++++ RECORDS FOR THE TASK ++++

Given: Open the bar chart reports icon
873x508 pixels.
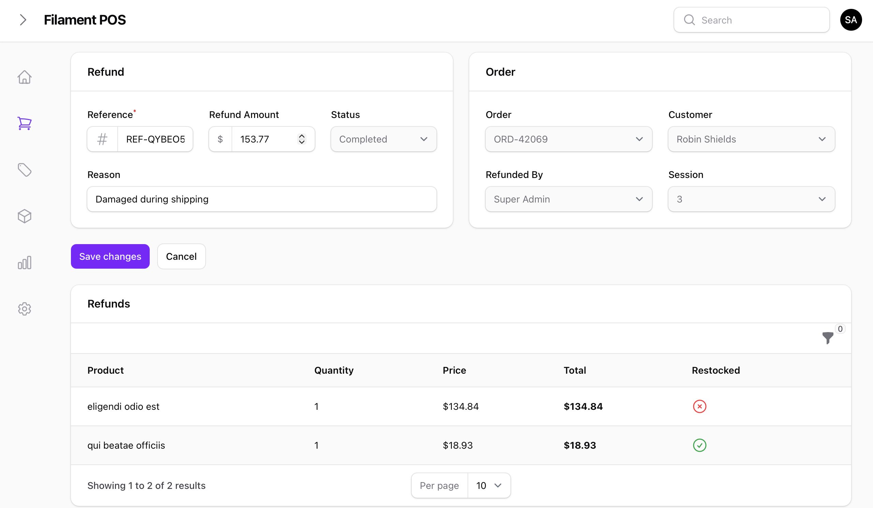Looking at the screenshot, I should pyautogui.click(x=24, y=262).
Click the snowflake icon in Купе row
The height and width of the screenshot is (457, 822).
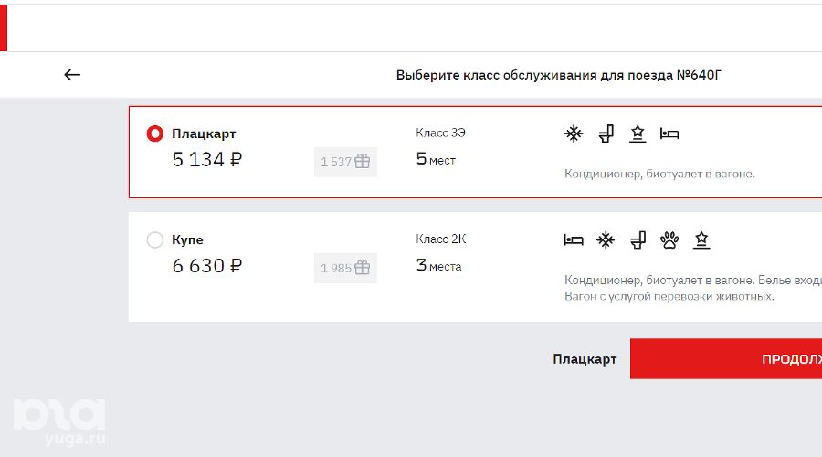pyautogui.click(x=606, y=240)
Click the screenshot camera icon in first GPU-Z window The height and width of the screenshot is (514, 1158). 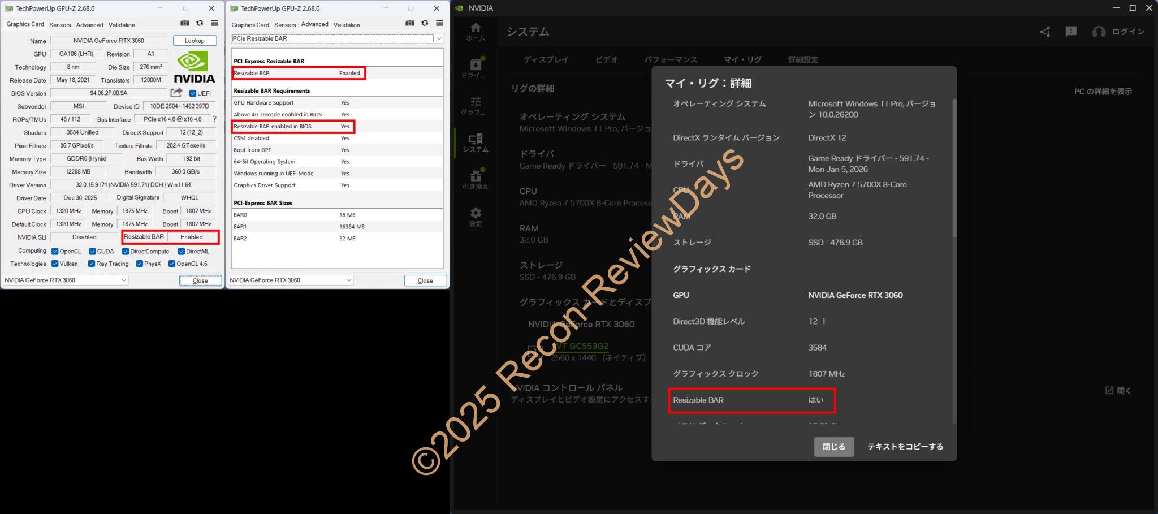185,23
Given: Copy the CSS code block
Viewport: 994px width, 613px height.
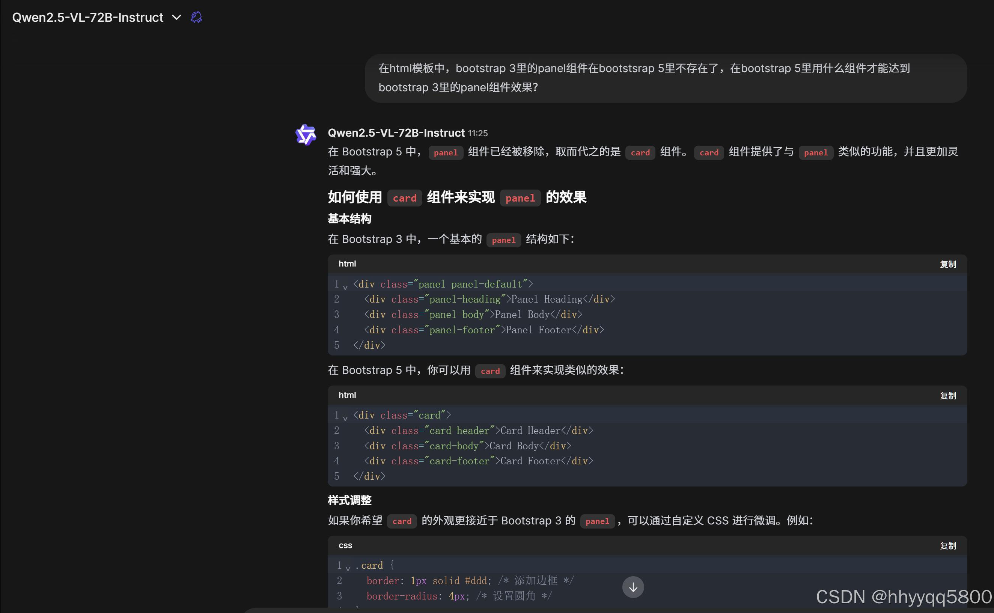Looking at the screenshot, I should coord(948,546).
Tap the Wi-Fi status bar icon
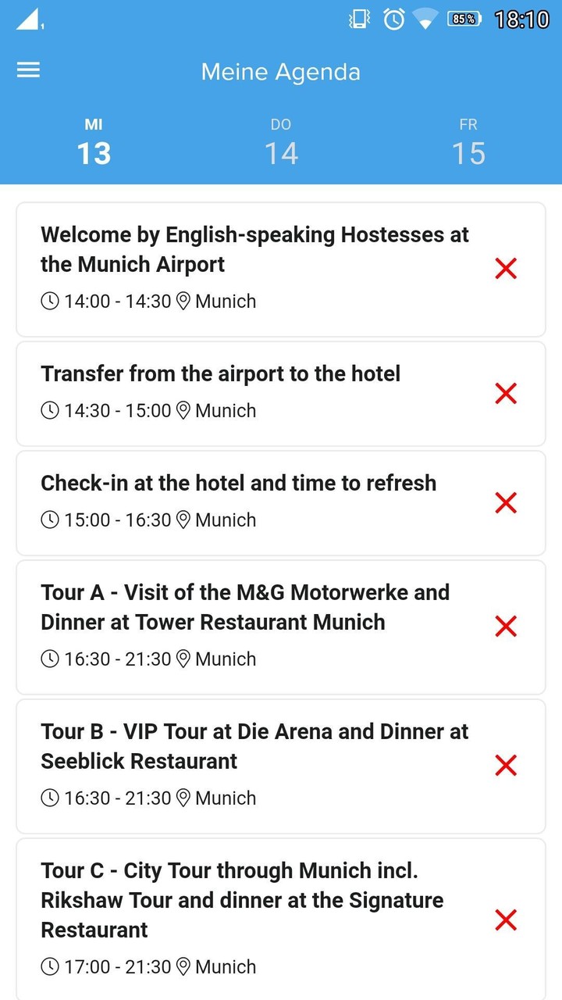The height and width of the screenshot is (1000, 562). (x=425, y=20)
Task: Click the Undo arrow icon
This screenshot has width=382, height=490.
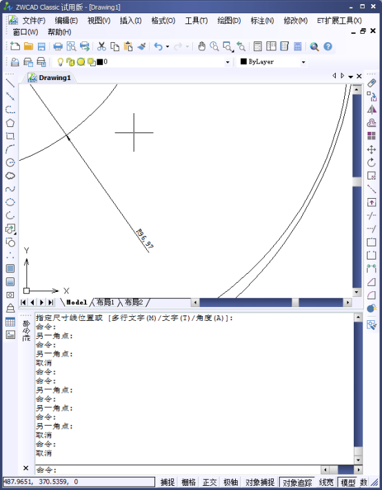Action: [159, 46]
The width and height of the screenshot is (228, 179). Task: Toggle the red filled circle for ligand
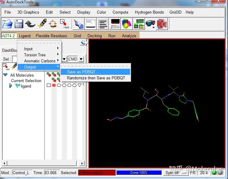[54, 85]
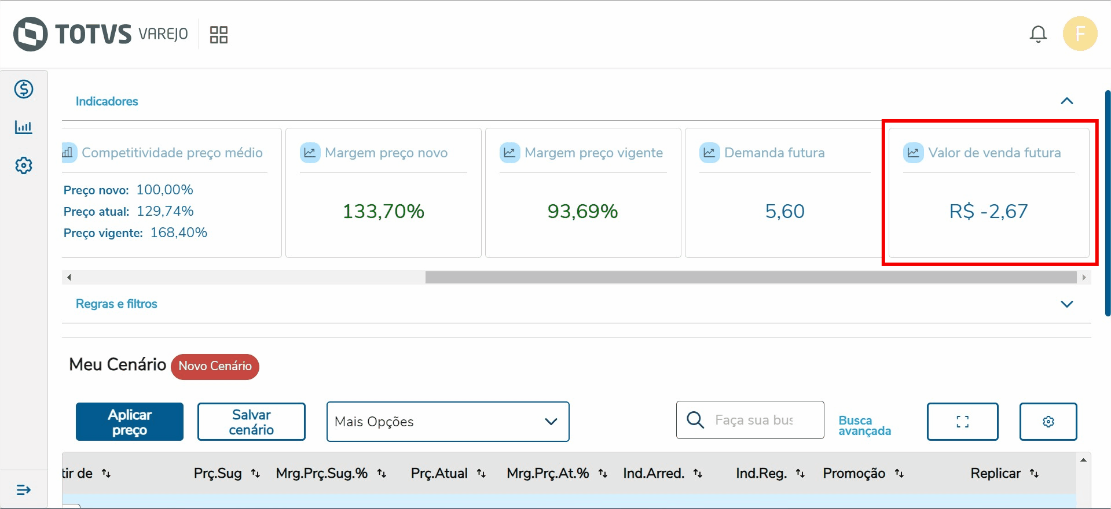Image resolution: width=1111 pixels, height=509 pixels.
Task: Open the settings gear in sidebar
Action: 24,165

++++

From the line containing "Tap the Wi-Fi status bar icon" through the end of the material, inclusive, rewrite the lines with "icon" replaced by "button" and everything else left as it is. Leave the pictures out.

> SOLUTION FOR THIS PROBLEM
Tap the Wi-Fi status bar button
The height and width of the screenshot is (1000, 562). (x=425, y=20)
Task: Click the Undo arrow button
This screenshot has width=382, height=490.
Action: [159, 46]
The width and height of the screenshot is (228, 179). Task: Toggle the red filled circle for ligand
[54, 85]
Image resolution: width=1111 pixels, height=509 pixels.
Task: Open the settings gear in sidebar
Action: 24,165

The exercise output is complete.